**Text under study**

-------

The blank, uncomprehending stare of the Millennial
July 31, 2013

Tony's son AJ was something of a running joke on The Sopranos: he was a whiny, directionless mess who slowed down the plot and kept us away from the action and was played with virtually no skill by Robert Iler. But as I've been watching the show's last episodes (currently playing every night at 8 p.m. on HBO Signature) I've come to realize that AJ may have been show's most realistic character.

He is the ur-Millennial. He is a whiny, self-centered mess. He has no direction, content to live at home while he waits for the world to bring him his desires. He is racked by white guilt and armed with just enough knowledge about important issues to fail to realize he's making an ass of himself when he talks about them. He wants medications to solve his problems.

-------

**Record set**
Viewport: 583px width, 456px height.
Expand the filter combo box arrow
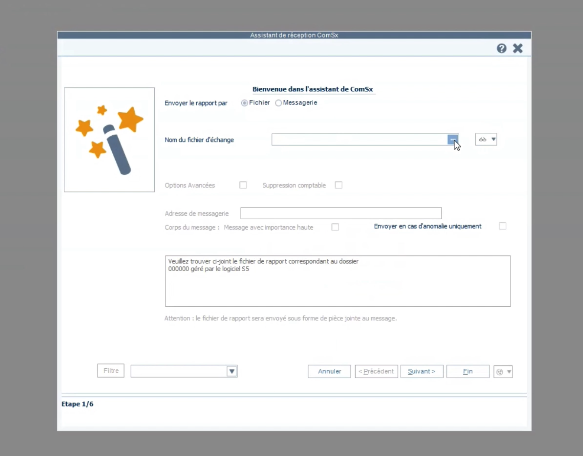232,371
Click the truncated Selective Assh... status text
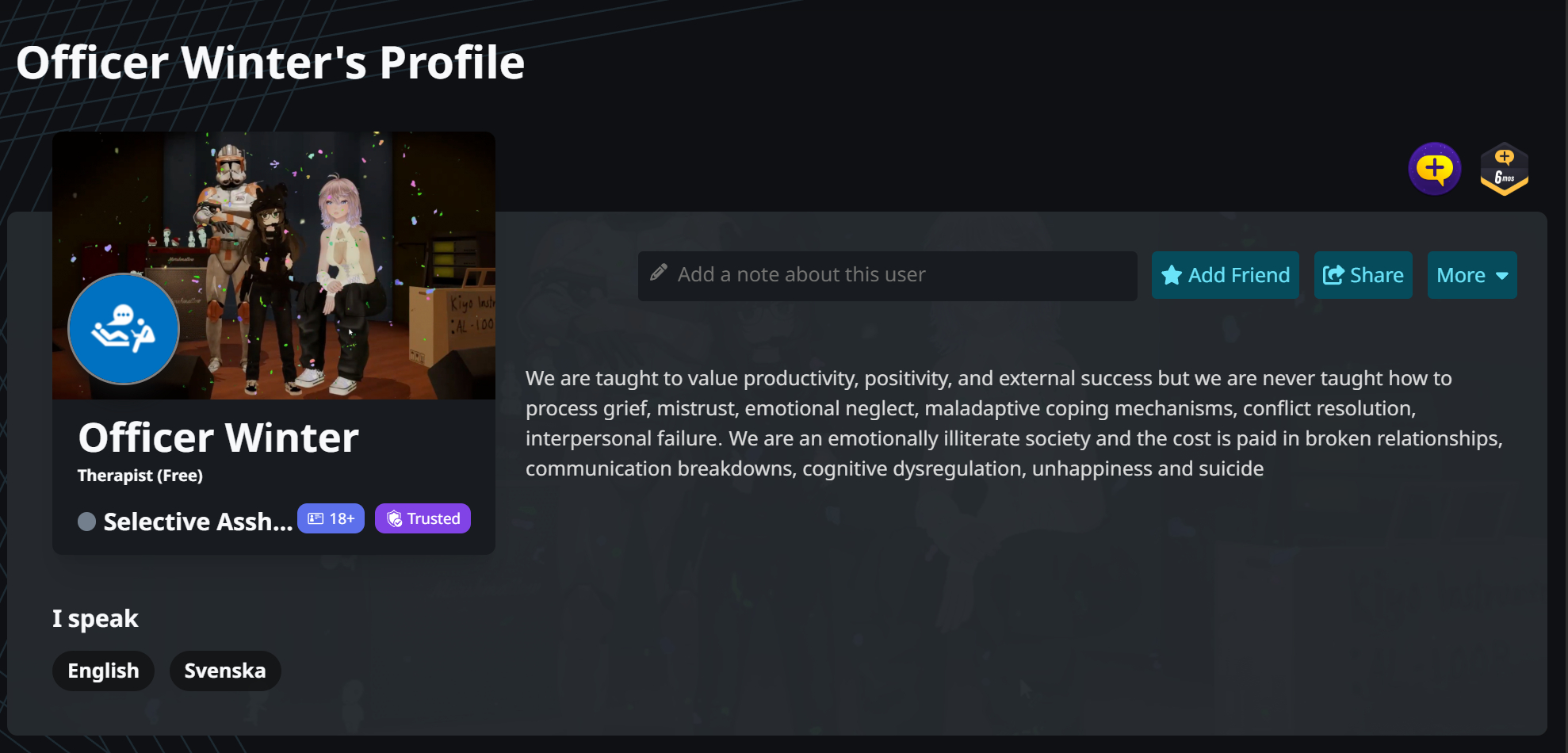Screen dimensions: 1568x753 click(197, 522)
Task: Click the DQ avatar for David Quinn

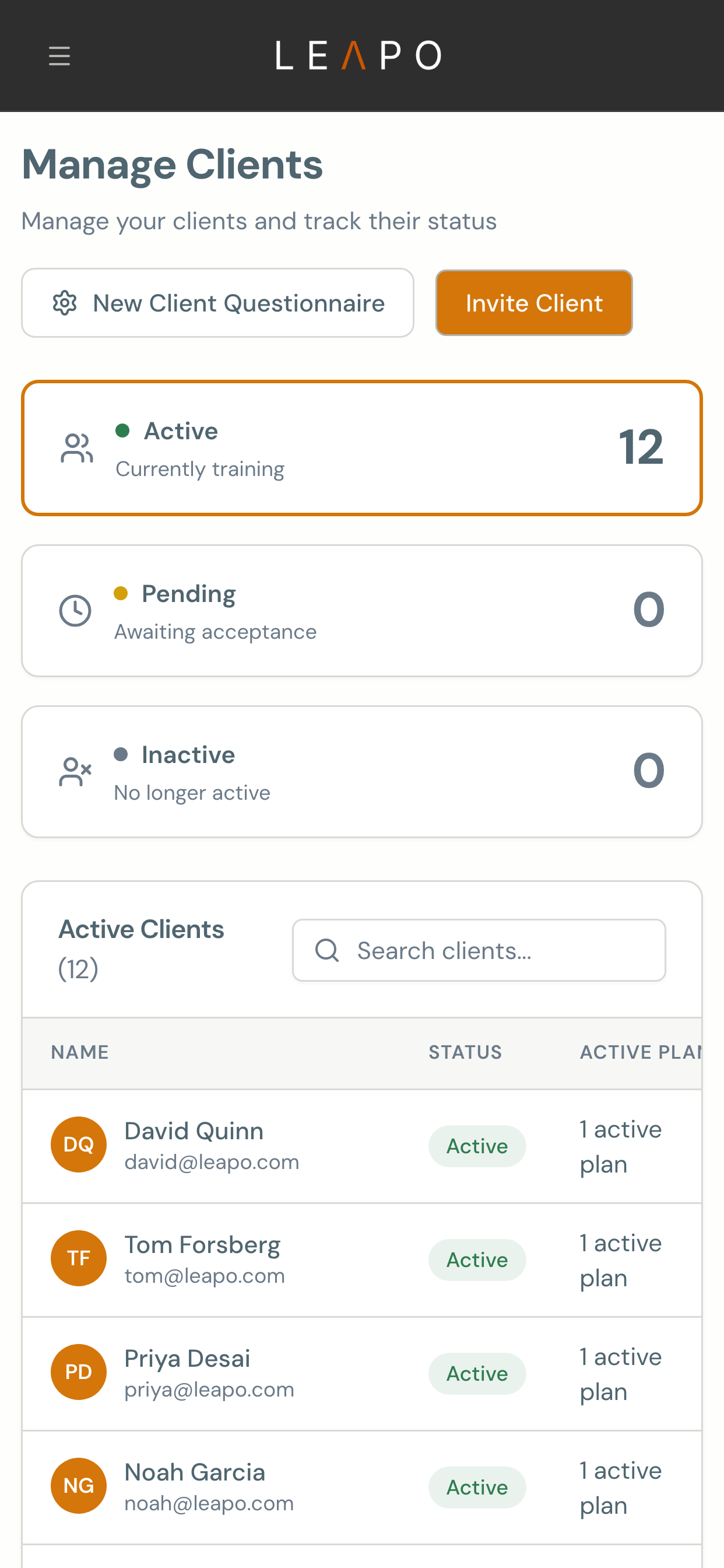Action: pyautogui.click(x=79, y=1144)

-------

**Your objective**
Answer these questions using the text about AJ from The Sopranos.
1. Which actor played AJ?
2. When and on which channel are the show's last episodes playing?
3. What does AJ want to solve his problems?
The records have no connection to the text about AJ from The Sopranos.

**Finished exercise**
1. Robert Iler
2. Every night at 8 p.m. on HBO Signature
3. Medications